DOCUMENT TEXT:
-- -- --
By the time you read this field work will have started, weather permitting, and the 2009 planting season will be under way. We are going into this growing season a little short on moisture. However, this can change in a big hurry as evidenced by last years rain delays that saw a lot of corn planted well into the month of May. We did receive some moisture last fall and we did have some good snowfall over the winter. It looks like we will have some good planting moisture and then it is up to Mother Nature to provide the rest.
Crop yields have improved markedly over the past several years. There is no doubt that improved crop genetics had a lot to do with this. Brad Carlson is an extension educator out of Rice and Steele Counties. He recently wrote an article that talks about these advances in crop genetics that really brought about an improvement in better root systems. Bigger healthier root systems allow the plant to better obtain soil water, making the plants more drought resistant. In addition, better root systems allow the plant to more efficiently extract crop nutrients from the soil. This is especially true of nutrients mineralized from soil organic matter later in the cropping season. This late season "spoon feeding" of nitrogen and other nutrients from soil organic matter can be assigned responsibility form many crop yields that go from looking good in the summer to turning out great by harvest time.
A plant with the potential for excellent roots only goes so far, as the soil must be in condition to allow for the root growth. This means that the soil should have what is colloquially referred to as "tilth" Basic soil morphology discusses the concept of "soil structure", which refers to the size of ped that would beak naturally from an exposed soil profile. The smaller the soil peds (like crumbs), the looser the soil, and the easier for plant roots to penetrate and find water and nutrition. Soils that lack structure altogether are referred to as having "massive" soil structure. More or less this means that there is no structure, and the soil is one large lump. Under ideal conditions plants can grow in soils with massive structure, but when it is too wet or too dry it becomes very difficult for roots to penetrate.
-- -- --
STUDY MATERIAL:

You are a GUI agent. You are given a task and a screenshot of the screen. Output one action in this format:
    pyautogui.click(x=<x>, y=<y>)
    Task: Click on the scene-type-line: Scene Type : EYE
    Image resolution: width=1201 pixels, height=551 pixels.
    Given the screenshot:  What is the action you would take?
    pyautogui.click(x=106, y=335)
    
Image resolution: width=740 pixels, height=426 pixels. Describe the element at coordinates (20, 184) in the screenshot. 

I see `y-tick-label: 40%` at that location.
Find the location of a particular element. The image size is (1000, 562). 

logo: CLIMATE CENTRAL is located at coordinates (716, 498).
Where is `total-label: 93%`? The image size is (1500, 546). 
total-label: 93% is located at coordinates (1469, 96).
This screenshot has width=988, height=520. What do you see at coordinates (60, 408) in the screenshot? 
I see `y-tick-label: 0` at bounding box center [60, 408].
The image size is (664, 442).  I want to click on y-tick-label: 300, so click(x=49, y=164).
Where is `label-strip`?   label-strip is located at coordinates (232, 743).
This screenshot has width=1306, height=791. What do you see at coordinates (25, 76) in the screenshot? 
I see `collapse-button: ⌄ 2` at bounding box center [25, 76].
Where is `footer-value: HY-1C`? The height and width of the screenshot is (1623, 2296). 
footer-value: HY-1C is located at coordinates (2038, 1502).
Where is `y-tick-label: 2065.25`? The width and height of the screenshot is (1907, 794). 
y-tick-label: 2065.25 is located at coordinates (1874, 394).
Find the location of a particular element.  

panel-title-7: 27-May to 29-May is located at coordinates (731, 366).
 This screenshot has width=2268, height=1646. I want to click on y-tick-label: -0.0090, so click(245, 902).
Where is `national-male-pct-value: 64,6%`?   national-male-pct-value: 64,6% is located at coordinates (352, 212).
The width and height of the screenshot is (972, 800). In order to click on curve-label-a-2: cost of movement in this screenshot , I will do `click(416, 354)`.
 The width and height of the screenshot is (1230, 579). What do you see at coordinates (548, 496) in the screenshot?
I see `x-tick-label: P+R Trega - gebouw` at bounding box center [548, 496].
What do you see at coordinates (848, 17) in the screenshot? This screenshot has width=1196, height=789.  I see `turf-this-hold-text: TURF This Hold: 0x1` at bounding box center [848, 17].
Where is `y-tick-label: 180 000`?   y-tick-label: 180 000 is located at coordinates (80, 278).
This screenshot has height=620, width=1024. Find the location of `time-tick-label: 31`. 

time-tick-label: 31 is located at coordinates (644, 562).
-- -- --
QUESTIONS:
#1 Summarize the crop and soil article in two sentences.
#2 According to the crop and soil article, what term is used for soils that lack structure altogether?
The entries were drawn from a separate source.

TASK-BY-TASK OUTPUTS:
#1 The 2009 planting season is starting a little short on moisture, though fall moisture and good winter snowfall should provide good planting moisture. Crop yields have improved markedly, largely because better genetics produced bigger root systems that obtain water and nutrients more efficiently, but those roots also depend on soil with good structure that they can penetrate.

#2 They are referred to as having "massive" soil structure.